A lecture by Catherine Malabou
Monday, 26 January 2015, 16h
Royal Institute of Art/Kungl. Konsthögskolan
Flaggmansvägen 1
Skeppsholmen
111 49 Stockholm
Sweden
About the lecture
The notions of trace, writing and inscription have been predominant in both philosophy and art since the turn of the 1970s. Claiming that all presence always consists in its own erasure, Jacques Derrida has shown that the movement of difference, or “différance,” is what always already displaces the metaphysical understanding of subjectivity, stability, and totality. However, the most recent discoveries in cellular biology, genetics, epigenetics, and neurobiology are challenging the hermeneutical importance of this paradigm of inscription. Neural networks, stem cells, genomes, are said to operate plastically, without leaving a trace but creating a form. A new vocabulary is thus emerging: firing, assemblies, populations. In her presentation, Catherine Malabou will evaluate the impact of such discoveries on the philosophical and artistic fields. Starting with Hegel, moving through Derrida, and ending with contemporary biology, Malabou will analyze three structures—totality, dissemination and regeneration—and will discuss them using three figures: that of the phoenix, the spider, and the salamander. Each time, images and concepts will be put into dialogue.
About the speaker
Catherine Malabou is a French philosopher. She is currently professor in the Centre for Research in Modern European Philosophy (CRMEP) at Kingston University and joins the Royal Institute of Art in Stockholm in autumn 2015 as International Visiting Chair in “Philosophy in the Context of Art” (a position alternated with Peter Osborne). Malabou graduated from the École Normale Supérieure Lettres et Sciences Humaines (Fontenay-Saint-Cloud) and her doctorate was obtained under the supervision of Jacques Derrida from the École des hautes études en sciences sociales.
Malabou’s contention that plasticity has become a major category in philosophy, arts, psychology, neurobiology and cell biology has opened up new perspectives on the way in which subjectivity and materiality, mind and body, are interrelated, along with new relationships between philosophy, arts and biology. In different ways, Malabou has studied how these interrelated significations are determining a vision of the form that would no longer be related to presence but to temporality (The Future of Hegel), historical metamorphoses (The Heidegger Change), and a change of paradigm from the trace to neural connectivity (What Should We Do With Our Brain? and Plasticity at the Dusk of Writing).
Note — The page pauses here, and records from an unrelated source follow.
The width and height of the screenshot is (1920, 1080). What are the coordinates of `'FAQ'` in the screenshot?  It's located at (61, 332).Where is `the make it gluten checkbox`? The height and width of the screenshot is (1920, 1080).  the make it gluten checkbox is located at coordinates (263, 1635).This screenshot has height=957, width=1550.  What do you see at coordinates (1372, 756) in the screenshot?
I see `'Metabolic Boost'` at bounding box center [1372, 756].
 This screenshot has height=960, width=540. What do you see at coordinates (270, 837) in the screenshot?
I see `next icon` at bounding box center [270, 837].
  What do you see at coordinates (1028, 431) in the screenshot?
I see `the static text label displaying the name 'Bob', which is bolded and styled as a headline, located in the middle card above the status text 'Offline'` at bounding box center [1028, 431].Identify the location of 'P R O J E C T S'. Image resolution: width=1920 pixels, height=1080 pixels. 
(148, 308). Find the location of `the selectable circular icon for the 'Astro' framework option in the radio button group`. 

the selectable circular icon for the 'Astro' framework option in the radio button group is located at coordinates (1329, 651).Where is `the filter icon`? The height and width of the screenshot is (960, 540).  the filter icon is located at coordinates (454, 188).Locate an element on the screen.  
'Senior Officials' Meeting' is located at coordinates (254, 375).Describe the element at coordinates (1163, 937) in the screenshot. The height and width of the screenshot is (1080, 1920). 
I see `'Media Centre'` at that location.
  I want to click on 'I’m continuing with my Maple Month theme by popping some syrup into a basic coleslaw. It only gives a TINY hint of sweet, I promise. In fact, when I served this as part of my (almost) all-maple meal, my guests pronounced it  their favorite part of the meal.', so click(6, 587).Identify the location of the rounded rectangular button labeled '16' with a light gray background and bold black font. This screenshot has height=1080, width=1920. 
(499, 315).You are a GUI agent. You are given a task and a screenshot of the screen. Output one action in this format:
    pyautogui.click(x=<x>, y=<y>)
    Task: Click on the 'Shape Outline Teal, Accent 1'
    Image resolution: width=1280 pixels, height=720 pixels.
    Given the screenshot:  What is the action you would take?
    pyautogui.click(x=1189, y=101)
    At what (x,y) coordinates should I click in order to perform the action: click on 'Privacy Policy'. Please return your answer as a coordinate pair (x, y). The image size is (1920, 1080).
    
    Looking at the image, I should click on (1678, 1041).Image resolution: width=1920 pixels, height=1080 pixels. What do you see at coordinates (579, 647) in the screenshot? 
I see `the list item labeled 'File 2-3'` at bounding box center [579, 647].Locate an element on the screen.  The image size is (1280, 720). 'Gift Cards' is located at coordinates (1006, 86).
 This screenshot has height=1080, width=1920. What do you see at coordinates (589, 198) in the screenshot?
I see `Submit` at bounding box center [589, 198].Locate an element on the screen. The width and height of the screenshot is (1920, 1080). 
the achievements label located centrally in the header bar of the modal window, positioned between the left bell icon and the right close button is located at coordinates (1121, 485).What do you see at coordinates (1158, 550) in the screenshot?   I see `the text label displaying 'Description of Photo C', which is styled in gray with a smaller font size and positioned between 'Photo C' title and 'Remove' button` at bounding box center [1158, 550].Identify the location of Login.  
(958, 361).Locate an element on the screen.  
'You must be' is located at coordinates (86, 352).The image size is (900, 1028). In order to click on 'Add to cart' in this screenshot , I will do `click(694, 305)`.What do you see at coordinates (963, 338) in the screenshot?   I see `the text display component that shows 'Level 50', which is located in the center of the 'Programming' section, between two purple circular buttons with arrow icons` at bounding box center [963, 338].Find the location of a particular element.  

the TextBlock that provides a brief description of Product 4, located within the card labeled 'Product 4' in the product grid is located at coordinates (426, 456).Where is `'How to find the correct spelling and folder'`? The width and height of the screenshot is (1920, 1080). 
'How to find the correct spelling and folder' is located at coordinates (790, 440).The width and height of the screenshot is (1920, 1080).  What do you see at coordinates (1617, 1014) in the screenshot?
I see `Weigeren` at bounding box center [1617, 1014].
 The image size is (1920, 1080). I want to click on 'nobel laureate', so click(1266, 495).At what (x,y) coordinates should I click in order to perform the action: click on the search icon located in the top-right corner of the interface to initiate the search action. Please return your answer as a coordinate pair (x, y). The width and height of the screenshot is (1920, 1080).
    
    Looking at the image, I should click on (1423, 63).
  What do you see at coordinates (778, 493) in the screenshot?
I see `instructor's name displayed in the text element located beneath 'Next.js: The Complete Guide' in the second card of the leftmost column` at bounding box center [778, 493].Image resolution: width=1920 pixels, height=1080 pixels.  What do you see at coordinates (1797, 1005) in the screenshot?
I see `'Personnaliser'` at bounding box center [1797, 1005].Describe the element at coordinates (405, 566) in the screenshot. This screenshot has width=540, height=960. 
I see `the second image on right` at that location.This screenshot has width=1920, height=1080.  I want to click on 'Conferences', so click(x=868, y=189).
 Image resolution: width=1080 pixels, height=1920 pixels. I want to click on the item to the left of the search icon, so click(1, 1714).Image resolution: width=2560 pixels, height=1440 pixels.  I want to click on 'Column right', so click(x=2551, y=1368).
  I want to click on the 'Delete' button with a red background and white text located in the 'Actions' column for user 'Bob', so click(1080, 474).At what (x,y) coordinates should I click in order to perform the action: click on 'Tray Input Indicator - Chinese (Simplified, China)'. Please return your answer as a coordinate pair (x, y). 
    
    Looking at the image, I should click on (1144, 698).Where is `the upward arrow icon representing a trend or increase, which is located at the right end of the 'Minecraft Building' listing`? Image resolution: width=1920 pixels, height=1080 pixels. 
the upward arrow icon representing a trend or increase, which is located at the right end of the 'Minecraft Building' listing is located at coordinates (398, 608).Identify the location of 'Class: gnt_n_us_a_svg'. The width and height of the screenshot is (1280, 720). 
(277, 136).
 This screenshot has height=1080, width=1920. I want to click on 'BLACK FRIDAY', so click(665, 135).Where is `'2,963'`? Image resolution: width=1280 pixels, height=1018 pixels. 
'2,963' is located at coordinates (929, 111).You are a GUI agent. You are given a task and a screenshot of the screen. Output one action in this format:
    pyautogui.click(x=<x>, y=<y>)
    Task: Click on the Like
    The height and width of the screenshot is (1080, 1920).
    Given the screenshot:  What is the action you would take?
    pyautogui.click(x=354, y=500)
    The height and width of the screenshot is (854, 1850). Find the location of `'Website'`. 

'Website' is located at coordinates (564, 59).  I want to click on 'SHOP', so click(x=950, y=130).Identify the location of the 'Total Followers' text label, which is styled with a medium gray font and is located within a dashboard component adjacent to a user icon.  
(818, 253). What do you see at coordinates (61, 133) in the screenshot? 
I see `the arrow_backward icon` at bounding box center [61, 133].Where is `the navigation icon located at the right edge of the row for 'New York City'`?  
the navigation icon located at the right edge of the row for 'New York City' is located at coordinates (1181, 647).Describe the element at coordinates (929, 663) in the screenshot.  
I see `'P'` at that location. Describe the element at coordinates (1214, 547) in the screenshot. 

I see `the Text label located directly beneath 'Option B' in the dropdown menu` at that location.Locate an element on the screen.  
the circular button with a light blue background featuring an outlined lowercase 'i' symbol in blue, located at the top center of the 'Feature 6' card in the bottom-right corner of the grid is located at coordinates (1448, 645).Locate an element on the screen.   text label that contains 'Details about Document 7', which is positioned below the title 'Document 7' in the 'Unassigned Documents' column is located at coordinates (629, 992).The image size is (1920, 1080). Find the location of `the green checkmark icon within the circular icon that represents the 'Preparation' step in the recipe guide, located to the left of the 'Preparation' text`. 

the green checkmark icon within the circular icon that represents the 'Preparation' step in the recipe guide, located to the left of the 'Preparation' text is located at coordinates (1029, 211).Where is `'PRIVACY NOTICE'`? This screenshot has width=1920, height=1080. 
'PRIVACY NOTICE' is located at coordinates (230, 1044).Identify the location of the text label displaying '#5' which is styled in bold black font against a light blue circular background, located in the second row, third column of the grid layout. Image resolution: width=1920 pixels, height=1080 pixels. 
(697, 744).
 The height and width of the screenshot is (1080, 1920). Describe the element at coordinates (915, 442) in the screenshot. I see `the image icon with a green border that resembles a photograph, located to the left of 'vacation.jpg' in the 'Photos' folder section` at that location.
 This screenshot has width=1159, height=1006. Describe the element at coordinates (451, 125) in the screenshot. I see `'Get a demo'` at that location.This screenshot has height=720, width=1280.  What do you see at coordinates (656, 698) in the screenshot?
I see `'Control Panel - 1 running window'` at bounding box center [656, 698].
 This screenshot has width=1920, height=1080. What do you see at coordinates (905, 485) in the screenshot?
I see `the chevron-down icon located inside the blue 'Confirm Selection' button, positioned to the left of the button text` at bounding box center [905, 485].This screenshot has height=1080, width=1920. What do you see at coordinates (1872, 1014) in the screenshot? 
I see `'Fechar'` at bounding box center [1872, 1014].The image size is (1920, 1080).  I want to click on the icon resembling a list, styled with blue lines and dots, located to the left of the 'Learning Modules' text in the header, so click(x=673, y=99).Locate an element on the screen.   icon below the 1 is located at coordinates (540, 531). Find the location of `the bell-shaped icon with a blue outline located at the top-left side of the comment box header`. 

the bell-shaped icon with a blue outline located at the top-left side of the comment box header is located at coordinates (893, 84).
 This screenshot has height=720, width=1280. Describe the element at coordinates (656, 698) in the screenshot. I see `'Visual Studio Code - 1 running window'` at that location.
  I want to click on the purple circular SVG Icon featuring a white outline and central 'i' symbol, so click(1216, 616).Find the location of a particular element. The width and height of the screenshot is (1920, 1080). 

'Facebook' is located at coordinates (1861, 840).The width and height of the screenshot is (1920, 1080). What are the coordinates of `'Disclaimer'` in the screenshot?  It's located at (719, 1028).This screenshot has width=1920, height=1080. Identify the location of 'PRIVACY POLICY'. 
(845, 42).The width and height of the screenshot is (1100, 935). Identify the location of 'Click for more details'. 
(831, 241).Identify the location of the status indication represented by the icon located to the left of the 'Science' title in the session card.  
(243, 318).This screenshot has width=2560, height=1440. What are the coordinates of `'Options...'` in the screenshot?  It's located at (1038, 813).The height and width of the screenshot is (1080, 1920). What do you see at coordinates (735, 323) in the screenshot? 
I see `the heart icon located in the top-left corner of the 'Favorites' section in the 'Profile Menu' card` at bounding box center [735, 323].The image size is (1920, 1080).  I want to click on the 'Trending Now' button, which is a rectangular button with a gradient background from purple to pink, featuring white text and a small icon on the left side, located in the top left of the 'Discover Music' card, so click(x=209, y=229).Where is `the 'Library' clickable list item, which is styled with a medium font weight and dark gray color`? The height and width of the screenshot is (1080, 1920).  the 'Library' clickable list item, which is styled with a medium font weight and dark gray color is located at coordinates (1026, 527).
About The Domain of the Great Bear
“Plasticity versus Inscription: A Change of Paradigm” continues in the Royal Institute of Art’s series The Domain of the Great Bear and launches the Institute’s annual Research Week (26–30 January, 2015). The Domain of the Great Bear is the research platform of the Royal Institute of Art in Stockholm—a series of public lectures, workshops and events focusing on art and production and the changing nature of the conditions for that production to address the challenges and aspirations for anyone claiming the category of artist. The Domain of the Great Bear serves as the Royal Institute of Art’s will as an institution to plant within the public domain a set of attitudes about art, architecture, knowledge and culture that extend from historicity forwards, and vice versa—forwards, backwards—to serve as a larger conversation piece about anything that claims itself as or beyond the art world. The Domain of the Great Bear continues throughout 2015.
About the Royal Institute of Art
The Royal Institute of Art is a leading art institution of higher education located in Stockholm that offers both undergraduate and postgraduate studies in Fine Arts and Architecture.